__Trecho selecionado__
* * * * * * * * *

Folha - Mas você não nega o caráter destrutivo da droga.
Zé Celso -
Não. Mas o caráter destrutivo, para mim, está mais na carga da culpa, de quem sai do parâmetro da normalidade, do que na droga em si. Mas, é claro, eu sei. Eu sei que o crack é terrível. Mas, tirando o crack, depende da maneira que se toma. E eu adoro os alucinógenos. É importante ter a possibilidade das informações que eles dão, que são extraordinárias. O efeito destrutivo está mais ligado à criminalização e ao medo da investigação fora da normalidade.
Eu tenho certeza que Artaud é o grande curandeiro. Está sendo lido de ponta a ponta pelos psicanalistas. É um homem que passou por todas as experiências, inclusive das drogas piores, que são os choques elétricos, e saiu ileso, com o pensamento claro, enriquecedor.
Folha - Exceto pelas drogas, os tabus contra os quais seu teatro se insurgiu foram destruídos. A família patriarcal não existe mais, a repressão sexual é tênue, o capitalismo é quase consenso. Você não vê o risco de estar arrombando portas abertas e, por outro lado, estar dando murro em ponta de faca?
Zé Celso -
Não estão abertas. Eu sinto uma censura enorme.
Folha - Pelo lado econômico. Mas que censura moral existe?
Zé Celso -
Mas é evidente. Nenhum banco vai financiar uma peça em que uma pessoa do público é "estraçalhada". Não faz.

* * * * * * * * *

__Entradas disponíveis__
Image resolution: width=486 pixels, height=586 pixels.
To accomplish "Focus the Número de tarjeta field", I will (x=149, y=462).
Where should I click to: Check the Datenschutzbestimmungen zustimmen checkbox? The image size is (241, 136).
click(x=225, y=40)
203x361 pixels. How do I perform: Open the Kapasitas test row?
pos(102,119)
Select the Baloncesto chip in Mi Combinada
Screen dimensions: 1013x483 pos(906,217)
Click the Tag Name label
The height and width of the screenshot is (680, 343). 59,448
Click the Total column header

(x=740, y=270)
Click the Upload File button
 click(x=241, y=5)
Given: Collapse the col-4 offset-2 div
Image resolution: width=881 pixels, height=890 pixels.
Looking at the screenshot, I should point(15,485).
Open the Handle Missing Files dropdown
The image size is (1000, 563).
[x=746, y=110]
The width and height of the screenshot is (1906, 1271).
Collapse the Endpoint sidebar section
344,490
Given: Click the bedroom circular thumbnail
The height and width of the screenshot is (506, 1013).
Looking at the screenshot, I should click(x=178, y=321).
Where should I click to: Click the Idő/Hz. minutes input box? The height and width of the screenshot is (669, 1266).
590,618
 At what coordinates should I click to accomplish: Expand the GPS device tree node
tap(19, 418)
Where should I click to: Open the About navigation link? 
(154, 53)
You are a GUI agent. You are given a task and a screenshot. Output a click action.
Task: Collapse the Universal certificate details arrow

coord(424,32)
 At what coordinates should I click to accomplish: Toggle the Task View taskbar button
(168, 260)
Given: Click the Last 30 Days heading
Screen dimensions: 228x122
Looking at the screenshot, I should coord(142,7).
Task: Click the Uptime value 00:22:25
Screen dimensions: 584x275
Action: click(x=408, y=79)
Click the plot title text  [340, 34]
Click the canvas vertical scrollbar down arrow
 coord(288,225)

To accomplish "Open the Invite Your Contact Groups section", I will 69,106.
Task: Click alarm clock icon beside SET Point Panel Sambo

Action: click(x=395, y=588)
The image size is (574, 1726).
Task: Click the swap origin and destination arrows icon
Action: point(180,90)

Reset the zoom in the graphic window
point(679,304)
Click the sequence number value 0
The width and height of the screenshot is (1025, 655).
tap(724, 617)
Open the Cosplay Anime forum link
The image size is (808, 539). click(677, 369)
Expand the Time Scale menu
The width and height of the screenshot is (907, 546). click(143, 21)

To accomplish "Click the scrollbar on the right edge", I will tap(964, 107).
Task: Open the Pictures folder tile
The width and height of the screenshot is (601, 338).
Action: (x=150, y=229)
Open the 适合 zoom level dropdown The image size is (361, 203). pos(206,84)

* * * * * * * * *

__Tarefas do exercício__
[a] Responda às perguntas a seguir com base no trecho.
(i) Que droga Zé Celso afirma saber que é terrível?
(ii) Quem ele diz ter certeza de ser o grande curandeiro?
(iii) Segundo ele, em que tipo de peça nenhum banco vai investir?
[b] Transforme em uma tabela Markdown com as colunas Nº e Entrada todas as entradas desde a linha que contém "Click the sequence number value 0" até a linha que contém "will tap(964, 107).", incluindo as duas. Numere as linhas e deixe de fora as que estiverem em branco.
O trecho e as entradas são materiais independentes, sem relação entre si.

__Respostas esperadas__
[a]
(i) O crack.
(ii) Artaud.
(iii) Em uma peça em que uma pessoa do público é "estraçalhada".

[b]
| Nº | Entrada |
|---|---|
| 1 | Click the sequence number value 0 |
| 2 | The width and height of the screenshot is (1025, 655). |
| 3 | tap(724, 617) |
| 4 | Open the Cosplay Anime forum link |
| 5 | The image size is (808, 539). click(677, 369) |
| 6 | Expand the Time Scale menu |
| 7 | The width and height of the screenshot is (907, 546). click(143, 21) |
| 8 | To accomplish "Click the scrollbar on the right edge", I will tap(964, 107). |